### Text passage
====================

# Escambia 3-23-12



## Bbagwell (Mar 10, 2010)

Wanted to hit the river this weekend, but apparently the wife has better things for me to do. So I went today and everyone is happy. Got off work early and put in at Beck around 3:30 and didn't even make it to the main river. The water was up a little with all the rain, which i expected, so i started by flippin a jig into some flooded areas. got nothing. then I hit a few deep humps and ledges that typically hold fish in the winter months and after a storm front. well the fish were there but I couldn't hook up. plenty of bites but they were just pecking. broke off four jigs and a drop shot and decided to change my approach. Talked to a couple guys throwin weightless trick worms and said they had caught a few. Tried it for a while but with my truncated time frame i didnt have the patience. A great tactic though, one of my best go to's on hard days. So i moved down Becks Lake a bit throwing a Buzz Bait. I figured with the warming water temps, overcast skies and dark approaching, might be a good move. Caught one nice bass. 3.5 to 4 lbs. She was FAT! Definitely been off the bed for a while and feeding like crazy. had a few cotton fish grab at the buzz but the bass was the only one boated. not a bad evening, wish i could have had a few more fish but at least i got my fishing in for the weekend.:thumbsup:


----------



## nojerseydevil (Jan 23, 2009)

Oh yeah. Good report.

NJD


----------



## fishn4fun (May 11, 2008)

Nice fish!!!


----------



## jstblsd (Jul 6, 2010)

Nice catch!


----------



## N!cky (Jul 28, 2009)

Good Job... :thumbup: I saw one cruising about that size in there RIGHT by the launch in becks the other day bream fishing...


----------

====================

Element and text position records:
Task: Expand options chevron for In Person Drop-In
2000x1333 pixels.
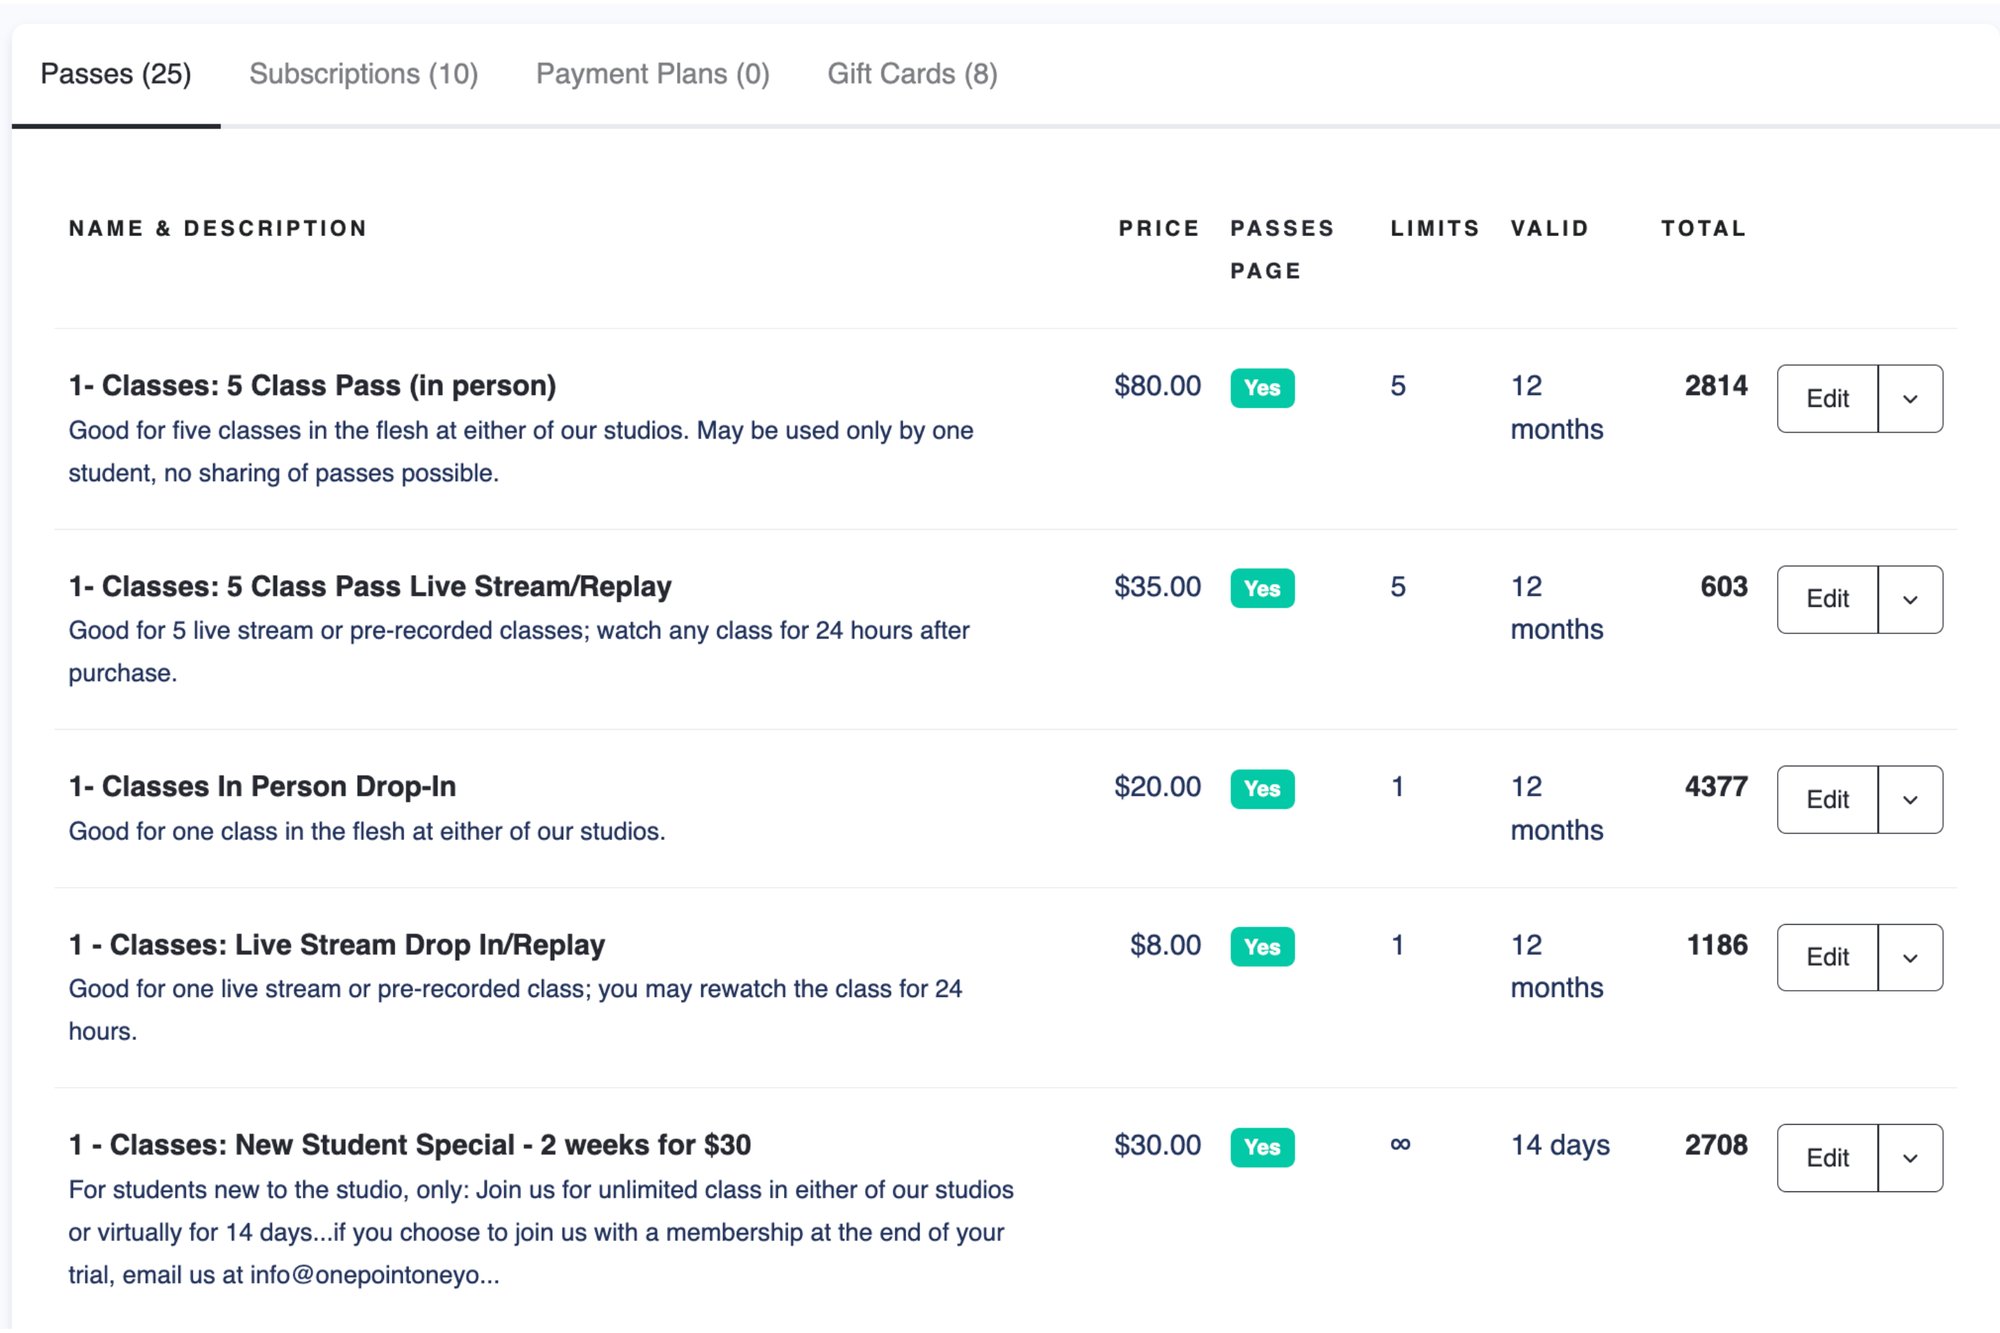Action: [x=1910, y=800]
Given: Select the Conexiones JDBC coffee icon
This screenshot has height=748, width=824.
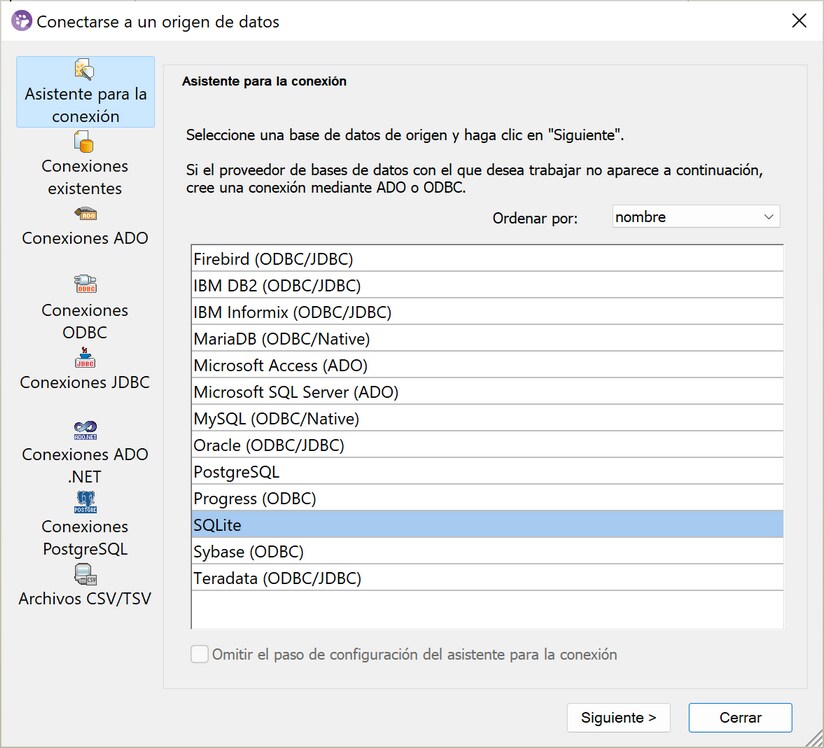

====================

### Work required
Decide whether each statement agrees with the Escambia fishing thread, answering yes or no and quoting the deciding words of the thread: (a) The first poster put in at Beck around 3:30. (b) The bass caught on the buzz bait weighed more than 5 lbs. (c) Flipping a jig into flooded areas produced fish for the first poster.

### Expected answer
(a) Yes: "put in at Beck around 3:30"
(b) No: "3.5 to 4 lbs."
(c) No: "so i started by flippin a jig into some flooded areas. got nothing."